Böyle bir haber yazarken; haberi hazırlayan veya son halini veren kalemler, o videoyu izler, konunun; gerçekte somut, öğrenilebilir karşılığı varsa, bilgi olarak okuruna sunar. ‘Böyle dedi ama aslında böyle’ der gerekirse.

Dolayısı ile konuşulan konunun teknik konu olduğunu görmezden gelip, sadece daha güçlü lider dedi deyince; bu, çarpıtmaya giriyor.

Tekin bunu söyledi mi? Dedi demesine ama habercilik böyle bir iş değilki. Biraz derinlik lazım. Bu, Tekin örneğinde bilinçli yapılmamış olabilir. Dikkatsizlik sonucu olabilir. Bazı durumlarda maksatlı yapıldığı da gerçek.

Yenişafak’ın internet sitesinde yer alan bu konudaki haberin metnine bakalım:

‘’Yılın iddiası Gürsel Tekin'nden geldi. Tekin "Atatürk'ten sonra CHP'nin en güçlü genel başkanı Kılıçdaroğlu'dur" dedi. Cumhuriyet Halk Partisi (CHP) Genel Başkan Yardımcısı Gürsel Tekin TRT Türk'te yayınlanan "Görüş Farkı"programına katıldı. Programın bu haftaki konukları Gürsel Tekin ve BBP Genel Başkanı Mustafa Destici oldu. CHP Kemal Kılıçdaroğlu ile ilgili çarpıcıaçıklamalarda bulunan Gürsel Tekin, Kılıçdaroğlu'nu Atatürk'ten sonra en güçlü genel başkanı olduğunu iddia etti.’’
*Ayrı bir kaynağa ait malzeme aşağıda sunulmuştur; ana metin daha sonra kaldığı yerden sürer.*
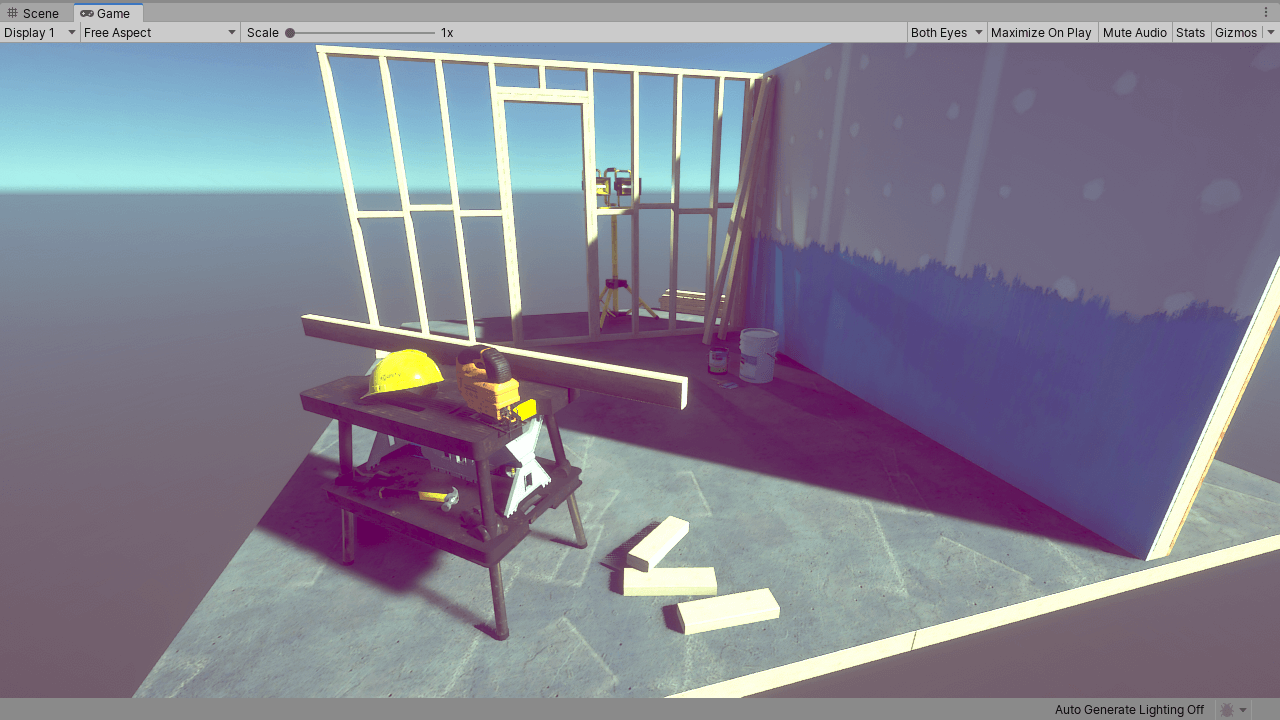Open the Display 1 dropdown

click(x=40, y=32)
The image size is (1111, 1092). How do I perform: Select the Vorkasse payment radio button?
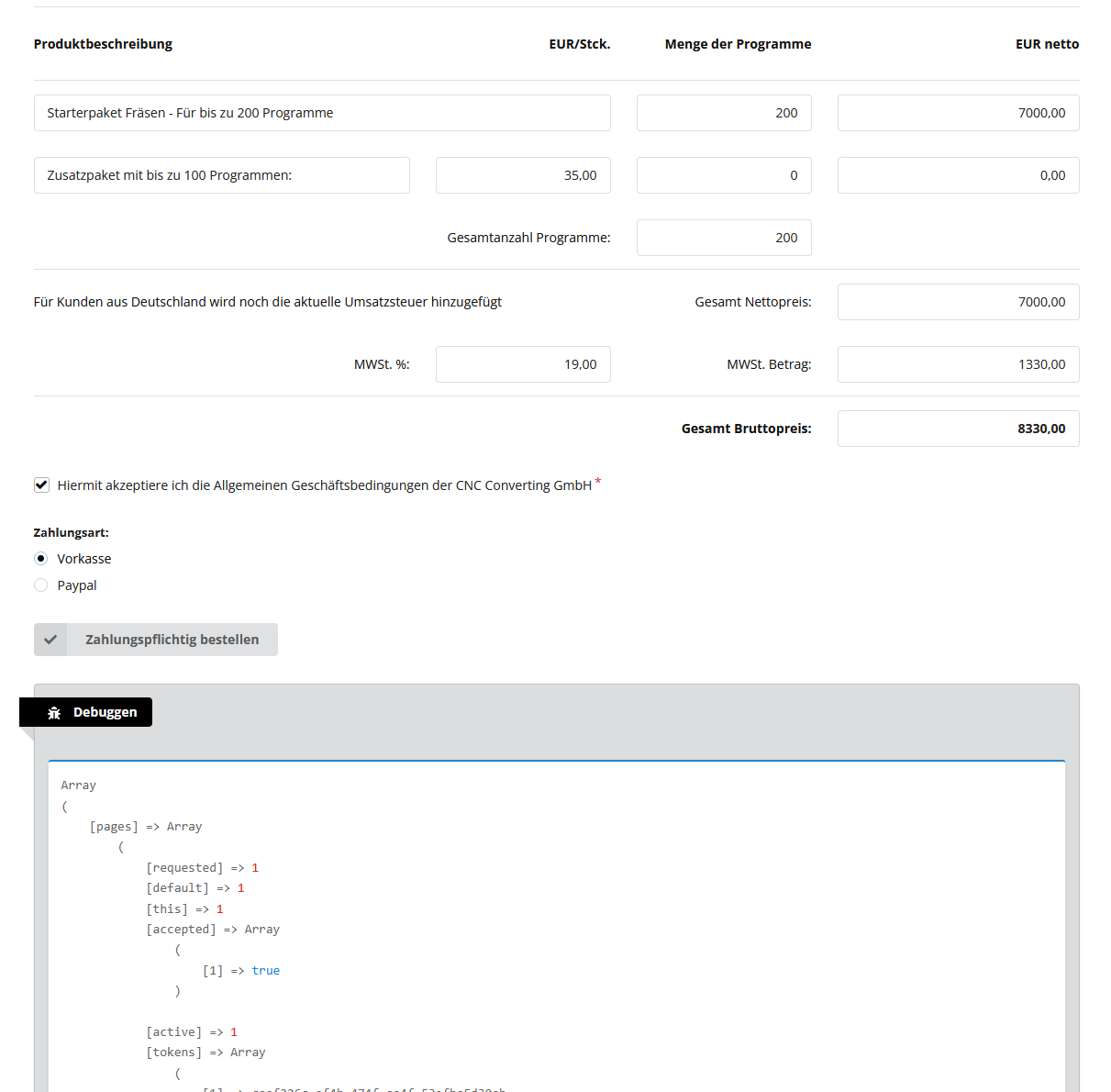40,558
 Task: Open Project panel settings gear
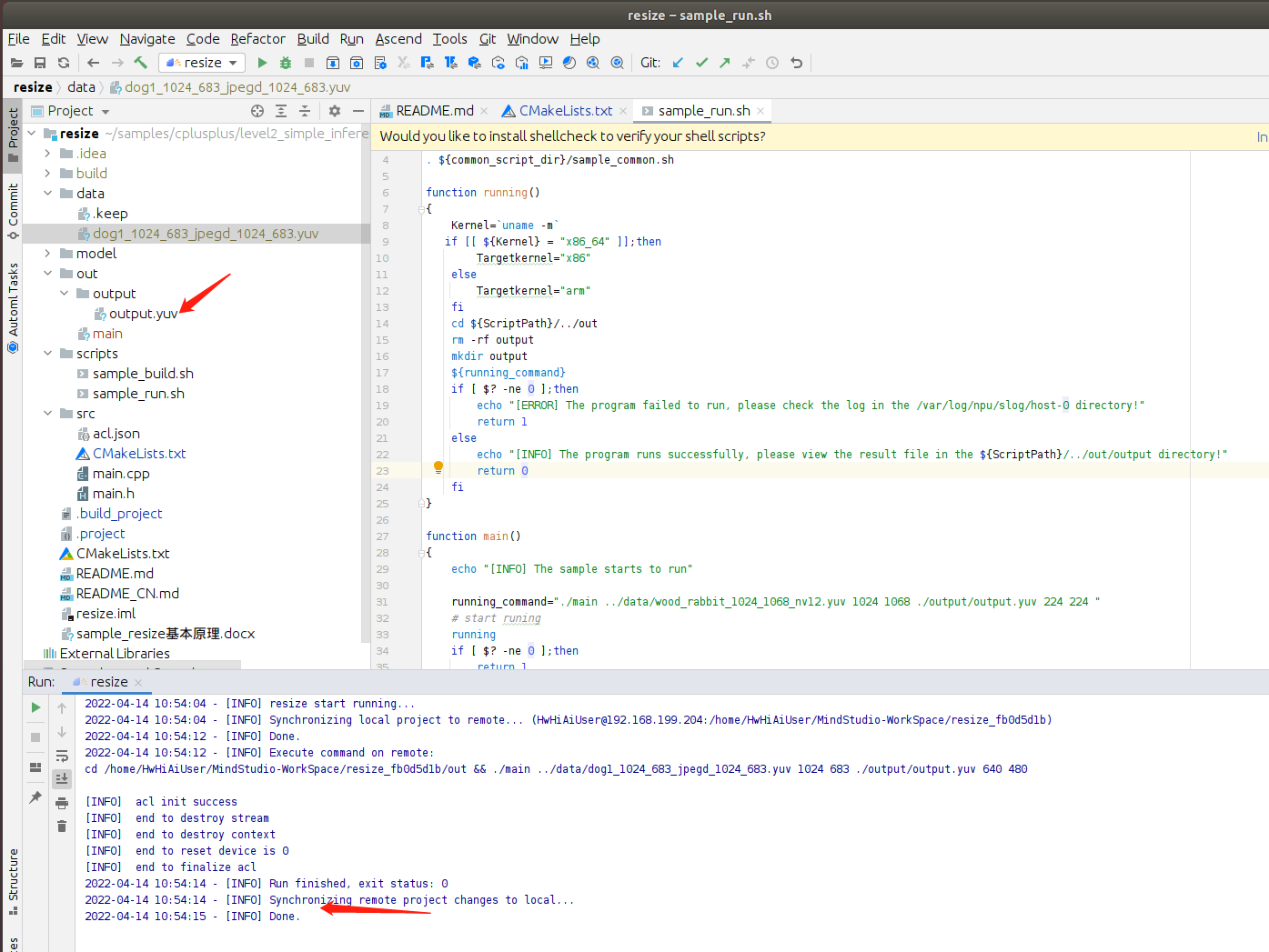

Bu haberde de yine, Tekin’in konuk olduğu programın moderatörünün sorusu dahi yer almıyor. Soru olmadan cevap verildiğinde; bazı durumlarda bağlamından kopuk bilgi paylaşılmış oluyor.
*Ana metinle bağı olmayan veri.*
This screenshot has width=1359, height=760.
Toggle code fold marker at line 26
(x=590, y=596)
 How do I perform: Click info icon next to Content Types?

Tabii neticede Tekin bir siyasetçi, karşısındaki gazeteciye, gerçeği söylüyor veya söylemiyor, liderine yalaklık yapıyor veya yapmıyor onlar ayrı konu. Elbette verdiği cevap o açılardan da sorgulanacak. Bu noktada Kılıçdaroğlu hangi avantajlara sahip, neden sahip çıkar delegeler, bu soruları sorabilir programın sahibi. Bu konuşmayı haberleştiren gazeteciye düşen ise; bu cevabın hangi soruya hangi bağlamda verildiğini de açıklayarak, gerekirse ek sorular ile cevabın doğruluğunu sorgulayarak haber yapmaktır en fazla. Çarpıtmak değil.